> **About this task**
All lines below containing the string "agent" are to be copied.

(Dataset records)
⁂

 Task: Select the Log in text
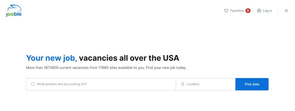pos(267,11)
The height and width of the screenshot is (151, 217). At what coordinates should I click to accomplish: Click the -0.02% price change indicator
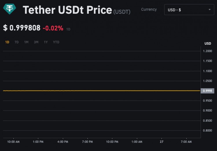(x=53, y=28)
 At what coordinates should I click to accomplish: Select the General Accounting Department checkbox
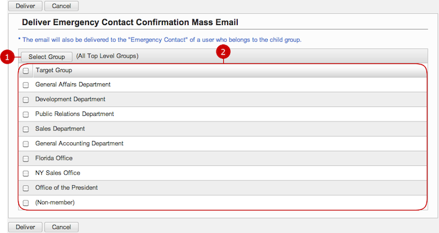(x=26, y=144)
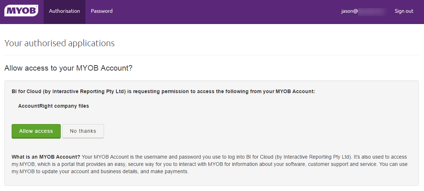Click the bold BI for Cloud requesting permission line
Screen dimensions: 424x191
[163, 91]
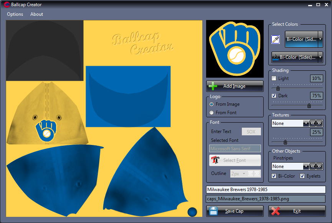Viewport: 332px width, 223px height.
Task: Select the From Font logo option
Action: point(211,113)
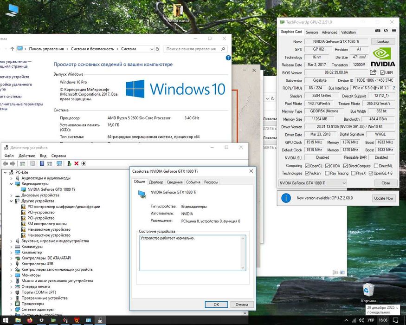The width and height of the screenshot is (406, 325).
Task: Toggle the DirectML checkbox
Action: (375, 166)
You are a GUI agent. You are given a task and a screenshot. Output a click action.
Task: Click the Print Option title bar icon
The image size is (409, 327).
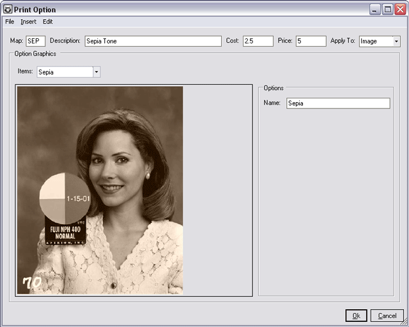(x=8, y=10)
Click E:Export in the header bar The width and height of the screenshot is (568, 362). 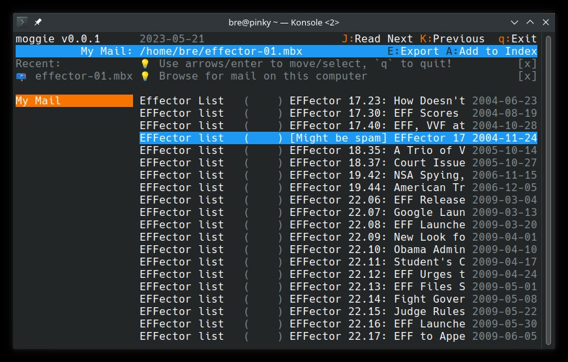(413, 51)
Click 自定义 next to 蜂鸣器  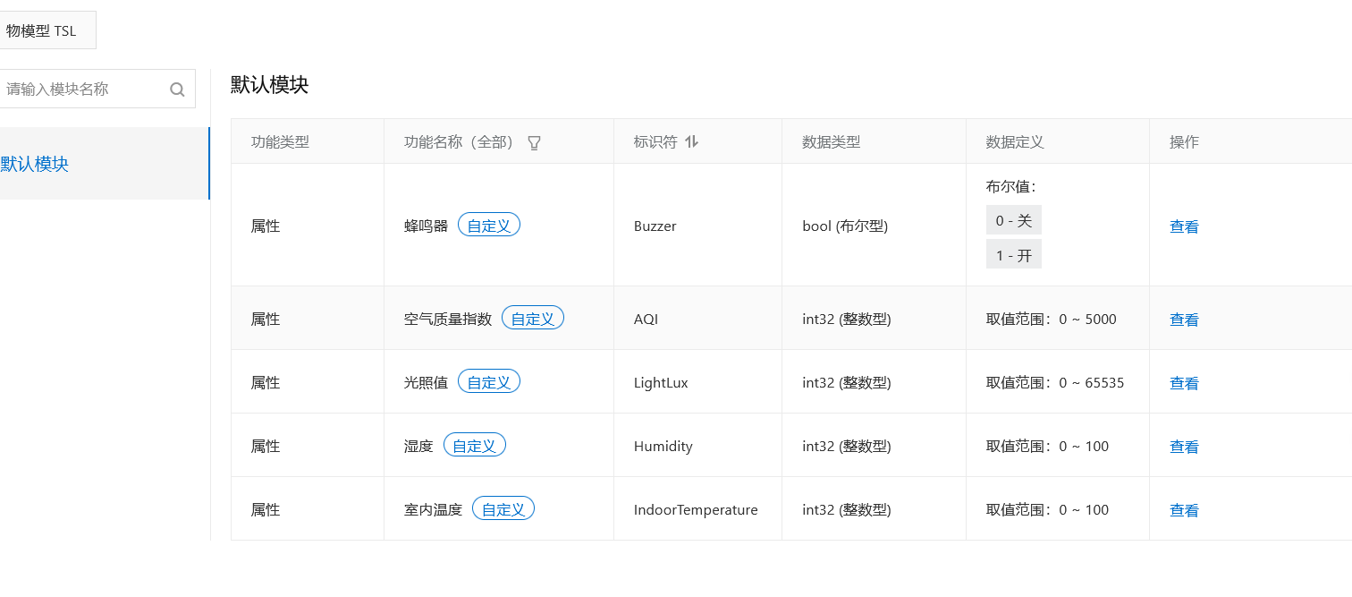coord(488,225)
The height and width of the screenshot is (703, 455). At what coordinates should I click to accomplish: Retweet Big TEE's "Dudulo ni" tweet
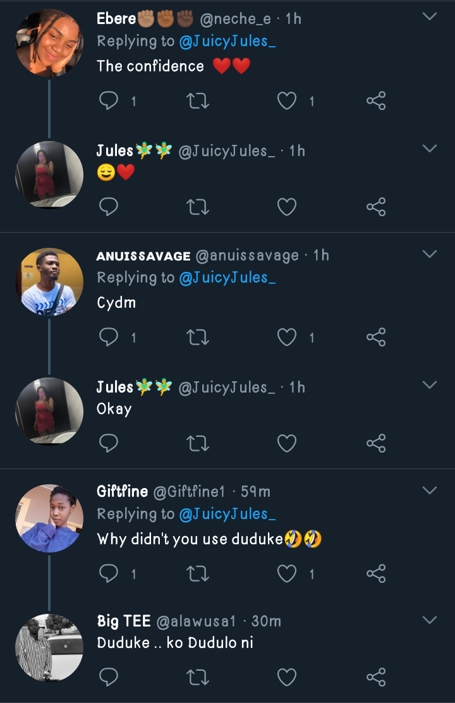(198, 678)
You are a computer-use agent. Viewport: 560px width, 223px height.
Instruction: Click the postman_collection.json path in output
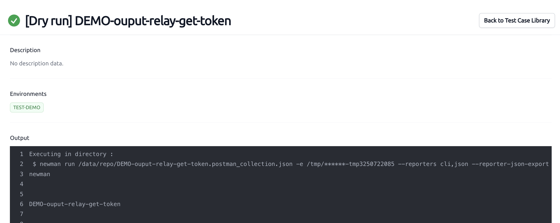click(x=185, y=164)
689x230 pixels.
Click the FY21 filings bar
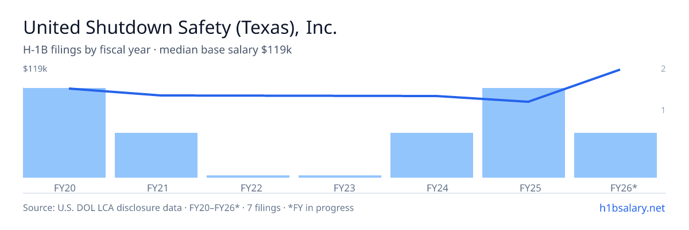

⁂

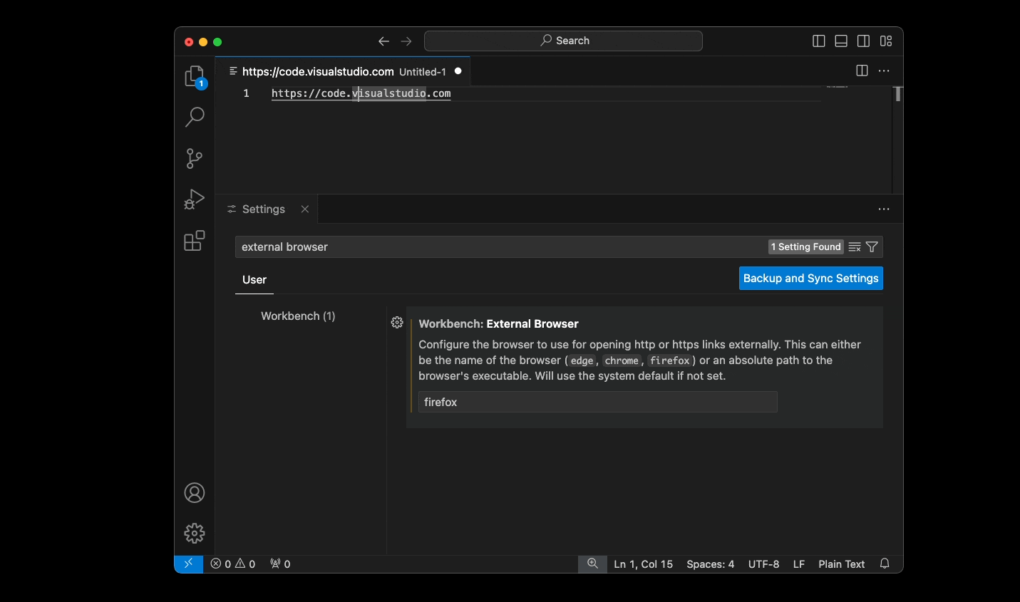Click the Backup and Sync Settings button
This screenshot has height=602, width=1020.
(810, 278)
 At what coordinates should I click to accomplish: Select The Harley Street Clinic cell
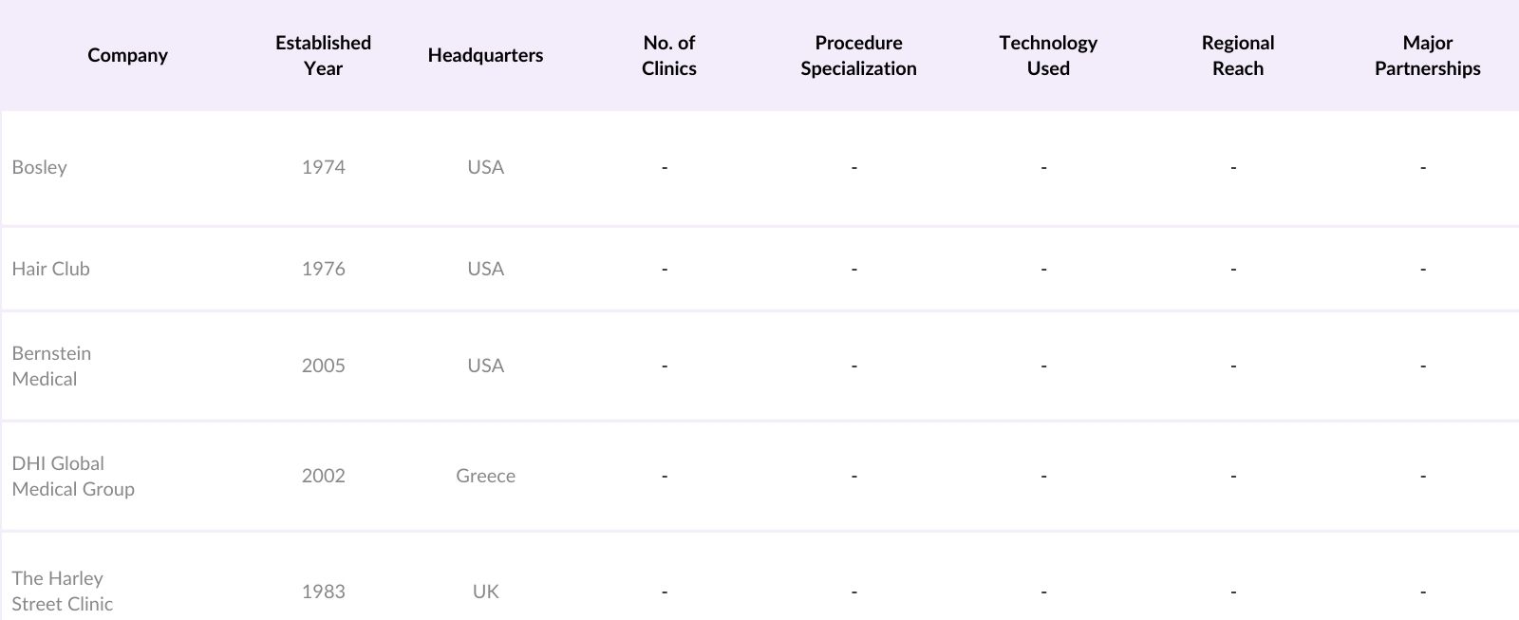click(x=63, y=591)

⁂

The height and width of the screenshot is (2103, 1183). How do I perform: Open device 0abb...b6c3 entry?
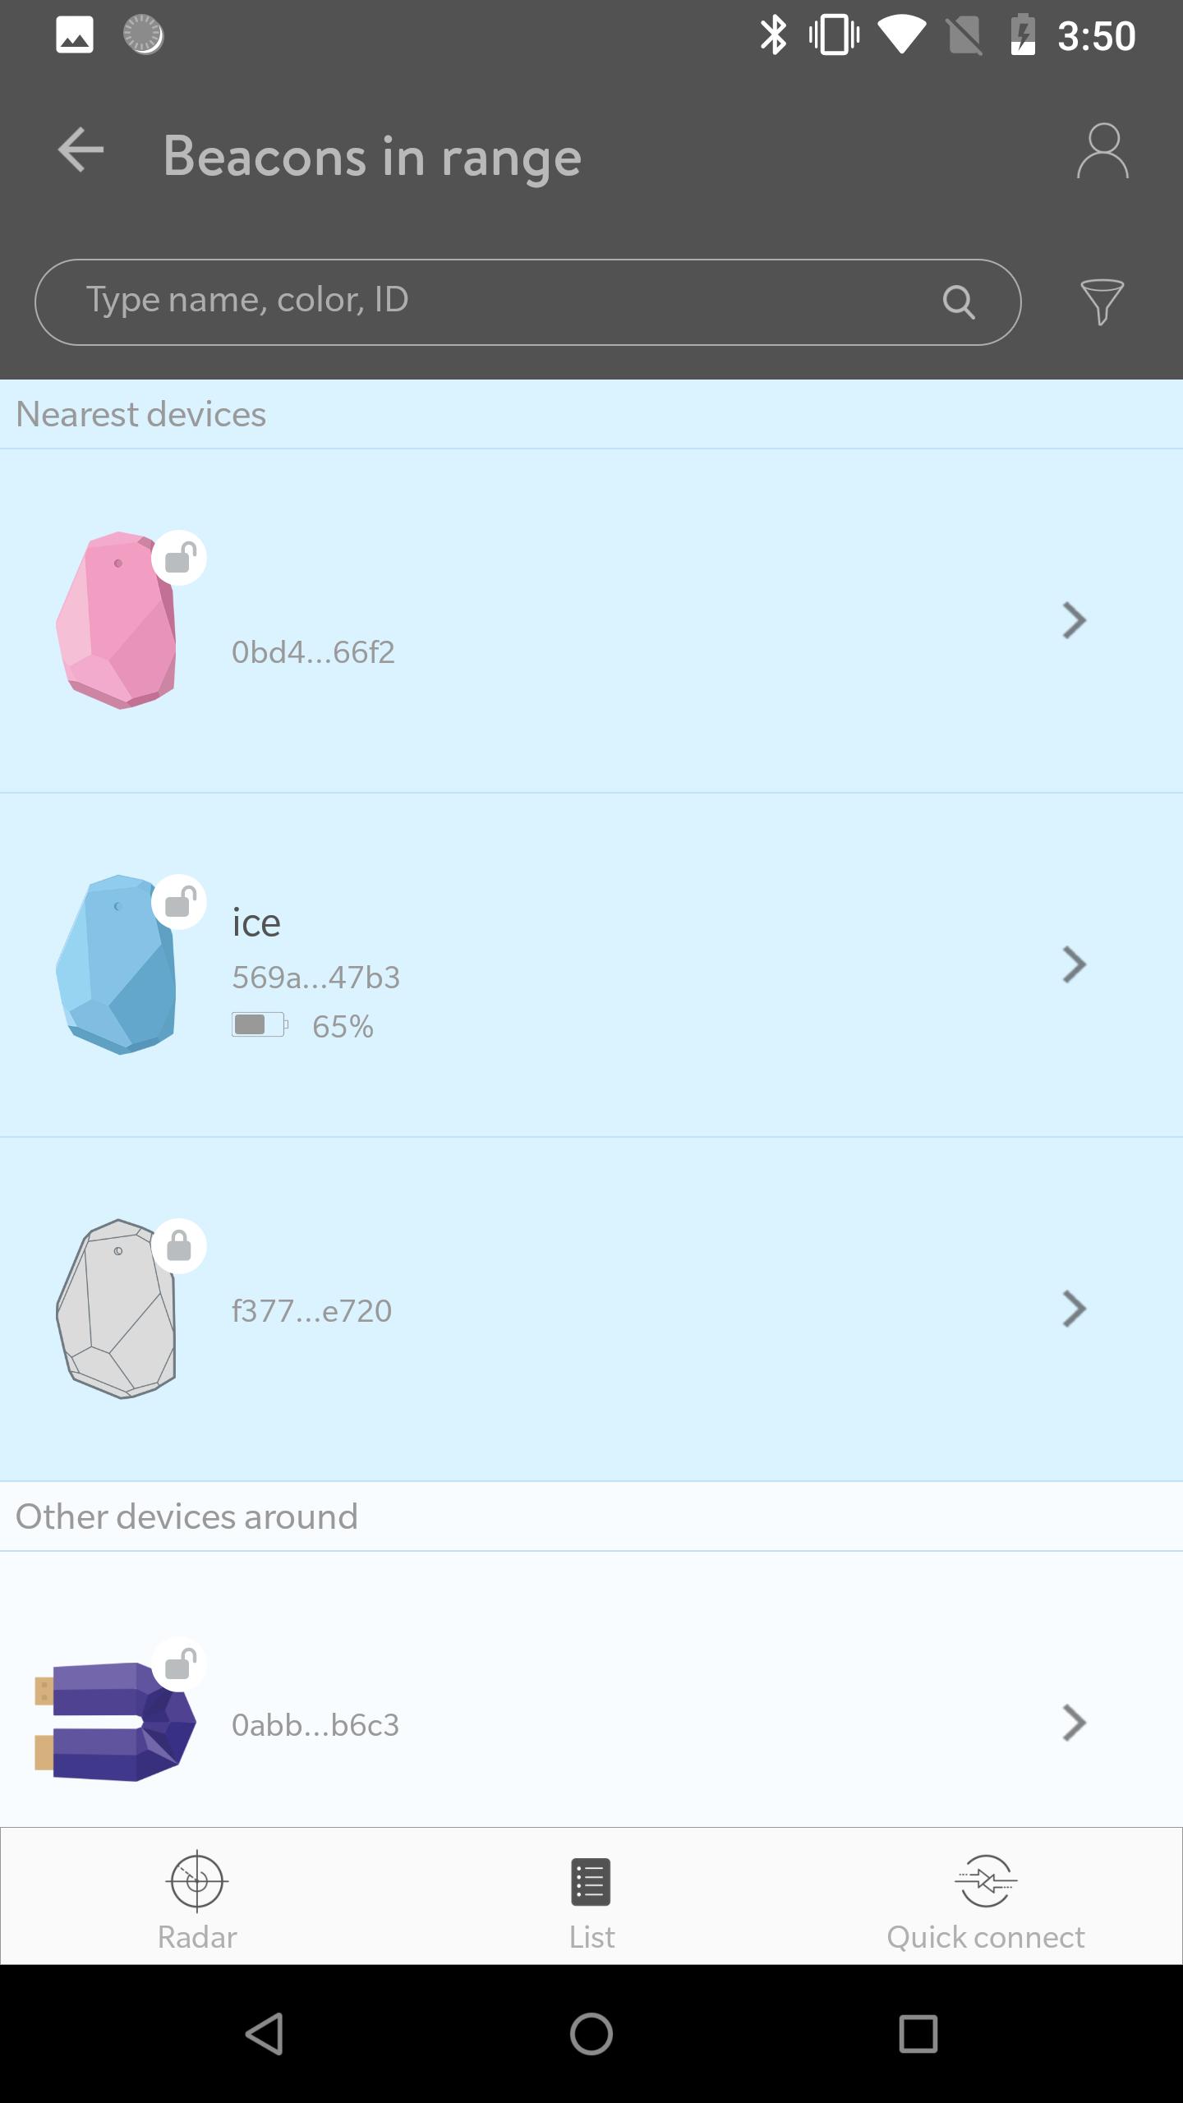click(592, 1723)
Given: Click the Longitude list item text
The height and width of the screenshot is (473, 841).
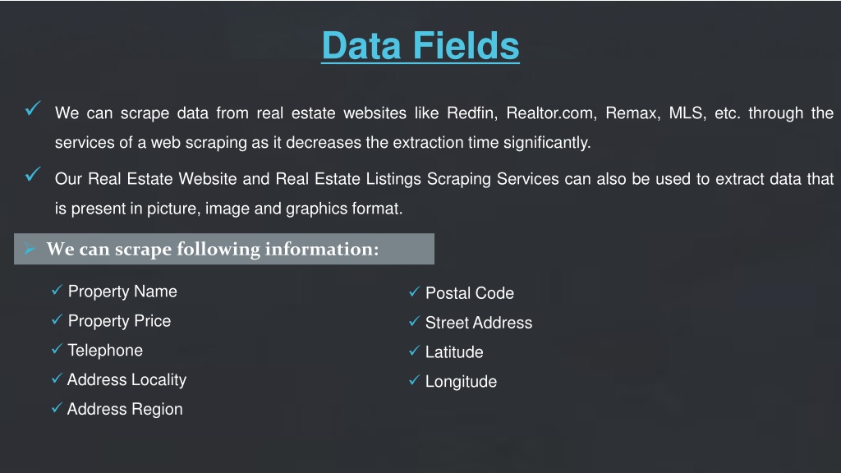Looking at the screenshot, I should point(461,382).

⁂

> **Response area**
You are a GUI agent. You are given a task and a screenshot. Output a click action.
You are a computer-use agent. Viewport: 560px width, 223px height.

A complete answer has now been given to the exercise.